"This screenshot has width=1478, height=812." appears in one line of the listing below; retype that line and every later line exactly, stopping at the end, and nothing else.

BEGIN

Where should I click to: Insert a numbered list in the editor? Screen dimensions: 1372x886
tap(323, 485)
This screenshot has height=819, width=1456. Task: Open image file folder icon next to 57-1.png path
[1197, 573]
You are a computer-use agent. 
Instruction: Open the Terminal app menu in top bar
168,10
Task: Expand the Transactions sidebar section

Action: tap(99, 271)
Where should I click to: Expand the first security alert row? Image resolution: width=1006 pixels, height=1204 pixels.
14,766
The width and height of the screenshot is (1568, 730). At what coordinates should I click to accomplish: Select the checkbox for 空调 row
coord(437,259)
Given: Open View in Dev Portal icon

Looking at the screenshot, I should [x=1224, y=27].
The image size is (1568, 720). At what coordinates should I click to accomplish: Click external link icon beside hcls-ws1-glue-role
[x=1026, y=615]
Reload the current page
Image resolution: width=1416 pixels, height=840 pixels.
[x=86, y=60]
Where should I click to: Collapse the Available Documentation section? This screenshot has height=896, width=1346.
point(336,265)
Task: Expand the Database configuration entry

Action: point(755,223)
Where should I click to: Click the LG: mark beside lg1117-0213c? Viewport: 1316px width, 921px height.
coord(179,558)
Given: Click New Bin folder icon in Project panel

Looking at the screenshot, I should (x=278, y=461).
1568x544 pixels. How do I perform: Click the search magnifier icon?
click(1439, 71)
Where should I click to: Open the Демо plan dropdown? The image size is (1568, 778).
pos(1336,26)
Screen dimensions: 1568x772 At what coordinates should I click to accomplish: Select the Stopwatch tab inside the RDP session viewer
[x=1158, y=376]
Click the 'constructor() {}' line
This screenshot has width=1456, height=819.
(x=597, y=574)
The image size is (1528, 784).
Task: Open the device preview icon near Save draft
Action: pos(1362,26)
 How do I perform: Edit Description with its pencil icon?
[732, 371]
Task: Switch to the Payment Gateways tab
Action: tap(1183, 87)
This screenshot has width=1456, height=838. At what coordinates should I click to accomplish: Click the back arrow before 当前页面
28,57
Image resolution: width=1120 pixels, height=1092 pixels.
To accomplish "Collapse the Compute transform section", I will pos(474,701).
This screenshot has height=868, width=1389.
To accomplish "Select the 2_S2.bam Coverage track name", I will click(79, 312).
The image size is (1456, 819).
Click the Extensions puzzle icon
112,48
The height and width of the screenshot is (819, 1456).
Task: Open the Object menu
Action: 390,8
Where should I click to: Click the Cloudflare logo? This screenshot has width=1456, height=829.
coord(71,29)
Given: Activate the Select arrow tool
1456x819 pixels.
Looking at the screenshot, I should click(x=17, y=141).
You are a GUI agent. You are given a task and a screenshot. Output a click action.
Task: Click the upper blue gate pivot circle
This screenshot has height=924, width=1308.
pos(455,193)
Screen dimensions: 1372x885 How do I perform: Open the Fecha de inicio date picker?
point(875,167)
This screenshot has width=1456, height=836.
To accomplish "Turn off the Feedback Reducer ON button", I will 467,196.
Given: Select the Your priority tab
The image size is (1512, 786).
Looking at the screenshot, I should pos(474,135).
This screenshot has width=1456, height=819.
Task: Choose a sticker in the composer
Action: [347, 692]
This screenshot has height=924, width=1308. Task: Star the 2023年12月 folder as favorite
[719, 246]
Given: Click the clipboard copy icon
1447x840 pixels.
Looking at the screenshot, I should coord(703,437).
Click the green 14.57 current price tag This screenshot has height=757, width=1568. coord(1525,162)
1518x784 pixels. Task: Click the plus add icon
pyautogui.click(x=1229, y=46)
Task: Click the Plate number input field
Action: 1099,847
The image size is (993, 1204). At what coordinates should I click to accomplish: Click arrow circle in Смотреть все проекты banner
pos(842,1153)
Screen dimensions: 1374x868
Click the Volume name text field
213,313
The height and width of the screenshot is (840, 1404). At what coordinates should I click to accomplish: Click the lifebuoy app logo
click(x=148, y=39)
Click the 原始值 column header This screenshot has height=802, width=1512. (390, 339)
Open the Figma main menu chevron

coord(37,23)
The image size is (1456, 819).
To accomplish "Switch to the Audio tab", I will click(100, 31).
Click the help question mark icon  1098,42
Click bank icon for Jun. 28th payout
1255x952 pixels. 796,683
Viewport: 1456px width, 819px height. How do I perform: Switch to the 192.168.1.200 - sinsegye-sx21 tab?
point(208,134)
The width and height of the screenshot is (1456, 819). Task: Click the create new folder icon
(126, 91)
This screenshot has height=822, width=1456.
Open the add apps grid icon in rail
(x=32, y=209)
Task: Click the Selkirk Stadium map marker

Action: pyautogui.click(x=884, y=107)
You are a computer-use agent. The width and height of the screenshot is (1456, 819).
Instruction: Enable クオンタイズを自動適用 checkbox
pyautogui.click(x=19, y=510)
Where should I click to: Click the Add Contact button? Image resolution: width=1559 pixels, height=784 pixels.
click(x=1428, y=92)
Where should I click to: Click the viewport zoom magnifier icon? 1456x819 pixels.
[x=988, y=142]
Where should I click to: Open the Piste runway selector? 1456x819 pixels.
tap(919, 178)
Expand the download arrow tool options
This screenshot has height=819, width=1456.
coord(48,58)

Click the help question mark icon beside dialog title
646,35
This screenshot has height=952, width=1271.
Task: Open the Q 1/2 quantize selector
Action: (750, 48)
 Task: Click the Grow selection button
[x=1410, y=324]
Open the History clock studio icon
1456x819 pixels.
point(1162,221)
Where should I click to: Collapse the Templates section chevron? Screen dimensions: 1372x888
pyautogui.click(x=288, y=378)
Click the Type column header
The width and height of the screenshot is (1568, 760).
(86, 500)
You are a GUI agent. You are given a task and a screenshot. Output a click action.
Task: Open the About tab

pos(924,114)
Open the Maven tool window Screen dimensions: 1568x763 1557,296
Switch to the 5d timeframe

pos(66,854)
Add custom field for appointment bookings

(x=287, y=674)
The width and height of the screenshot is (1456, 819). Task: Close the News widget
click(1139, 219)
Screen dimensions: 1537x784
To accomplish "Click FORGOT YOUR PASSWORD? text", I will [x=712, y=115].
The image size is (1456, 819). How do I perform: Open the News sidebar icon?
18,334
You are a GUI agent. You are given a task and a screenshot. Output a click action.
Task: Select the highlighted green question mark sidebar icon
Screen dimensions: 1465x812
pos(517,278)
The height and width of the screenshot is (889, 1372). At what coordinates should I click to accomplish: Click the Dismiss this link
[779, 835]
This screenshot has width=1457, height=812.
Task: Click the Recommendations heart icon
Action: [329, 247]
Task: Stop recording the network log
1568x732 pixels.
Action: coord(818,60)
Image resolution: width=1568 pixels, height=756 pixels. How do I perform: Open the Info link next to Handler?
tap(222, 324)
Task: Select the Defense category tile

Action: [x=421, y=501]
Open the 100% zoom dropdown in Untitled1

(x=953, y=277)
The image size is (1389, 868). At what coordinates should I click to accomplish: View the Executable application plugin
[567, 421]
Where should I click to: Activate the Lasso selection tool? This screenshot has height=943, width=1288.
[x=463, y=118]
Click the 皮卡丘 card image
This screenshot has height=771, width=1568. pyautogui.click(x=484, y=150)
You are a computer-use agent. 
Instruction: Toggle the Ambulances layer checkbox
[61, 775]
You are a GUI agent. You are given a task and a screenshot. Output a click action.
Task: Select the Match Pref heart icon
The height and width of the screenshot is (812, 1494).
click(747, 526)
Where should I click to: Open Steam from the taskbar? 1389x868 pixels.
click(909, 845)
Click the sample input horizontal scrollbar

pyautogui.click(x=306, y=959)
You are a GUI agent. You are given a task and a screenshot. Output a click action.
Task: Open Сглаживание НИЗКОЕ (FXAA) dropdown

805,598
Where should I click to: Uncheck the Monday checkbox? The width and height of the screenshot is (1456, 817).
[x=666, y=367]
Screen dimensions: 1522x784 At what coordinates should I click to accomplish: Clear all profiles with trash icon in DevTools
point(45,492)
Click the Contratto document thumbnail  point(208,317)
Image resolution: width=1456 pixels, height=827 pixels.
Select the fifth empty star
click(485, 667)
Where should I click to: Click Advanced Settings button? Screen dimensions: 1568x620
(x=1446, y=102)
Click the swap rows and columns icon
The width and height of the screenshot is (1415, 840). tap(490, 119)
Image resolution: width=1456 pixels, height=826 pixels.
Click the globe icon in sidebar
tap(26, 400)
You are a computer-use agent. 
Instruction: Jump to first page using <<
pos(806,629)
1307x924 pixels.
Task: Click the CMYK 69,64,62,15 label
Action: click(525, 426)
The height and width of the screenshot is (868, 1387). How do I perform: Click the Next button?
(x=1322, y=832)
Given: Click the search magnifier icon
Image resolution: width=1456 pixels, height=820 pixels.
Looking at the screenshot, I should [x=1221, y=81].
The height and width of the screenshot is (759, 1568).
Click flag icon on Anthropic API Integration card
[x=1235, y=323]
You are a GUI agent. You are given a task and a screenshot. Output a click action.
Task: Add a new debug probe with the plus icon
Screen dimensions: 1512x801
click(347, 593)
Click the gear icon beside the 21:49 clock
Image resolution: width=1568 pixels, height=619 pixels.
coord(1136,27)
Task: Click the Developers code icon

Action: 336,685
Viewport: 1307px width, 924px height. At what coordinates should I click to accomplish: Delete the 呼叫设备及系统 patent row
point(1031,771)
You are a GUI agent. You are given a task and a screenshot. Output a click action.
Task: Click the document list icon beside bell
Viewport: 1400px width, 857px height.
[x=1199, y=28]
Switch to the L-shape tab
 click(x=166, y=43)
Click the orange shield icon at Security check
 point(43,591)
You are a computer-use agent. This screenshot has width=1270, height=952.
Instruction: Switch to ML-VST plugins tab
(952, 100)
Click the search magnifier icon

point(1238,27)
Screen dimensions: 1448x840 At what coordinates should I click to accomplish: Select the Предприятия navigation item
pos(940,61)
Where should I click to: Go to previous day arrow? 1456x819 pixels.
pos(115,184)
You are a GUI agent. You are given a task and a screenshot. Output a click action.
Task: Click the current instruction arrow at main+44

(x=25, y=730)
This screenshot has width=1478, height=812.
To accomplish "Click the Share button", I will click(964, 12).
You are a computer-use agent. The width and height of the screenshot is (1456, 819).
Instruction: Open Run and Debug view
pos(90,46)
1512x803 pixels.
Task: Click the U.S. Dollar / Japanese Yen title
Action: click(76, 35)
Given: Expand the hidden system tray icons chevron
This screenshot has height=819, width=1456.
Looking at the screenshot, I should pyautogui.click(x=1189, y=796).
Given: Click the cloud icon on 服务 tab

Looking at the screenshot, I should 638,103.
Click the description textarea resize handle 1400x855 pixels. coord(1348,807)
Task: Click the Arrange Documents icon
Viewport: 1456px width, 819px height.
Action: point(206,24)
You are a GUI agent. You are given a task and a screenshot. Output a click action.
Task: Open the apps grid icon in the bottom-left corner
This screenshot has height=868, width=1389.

END

_Exercise output:_
This screenshot has width=1478, height=812.
To accomplish "Click the Share button", I will click(964, 12).
You are a computer-use agent. The width and height of the screenshot is (1456, 819).
Instruction: Open Run and Debug view
pos(90,46)
1512x803 pixels.
Task: Click the U.S. Dollar / Japanese Yen title
Action: click(76, 35)
Given: Expand the hidden system tray icons chevron
This screenshot has height=819, width=1456.
Looking at the screenshot, I should pyautogui.click(x=1189, y=796).
Given: Click the cloud icon on 服务 tab

Looking at the screenshot, I should 638,103.
Click the description textarea resize handle 1400x855 pixels. coord(1348,807)
Task: Click the Arrange Documents icon
Viewport: 1456px width, 819px height.
Action: point(206,24)
You are a GUI agent. You are given a task and a screenshot. Output a click action.
Task: Open the apps grid icon in the bottom-left corner
This screenshot has height=868, width=1389.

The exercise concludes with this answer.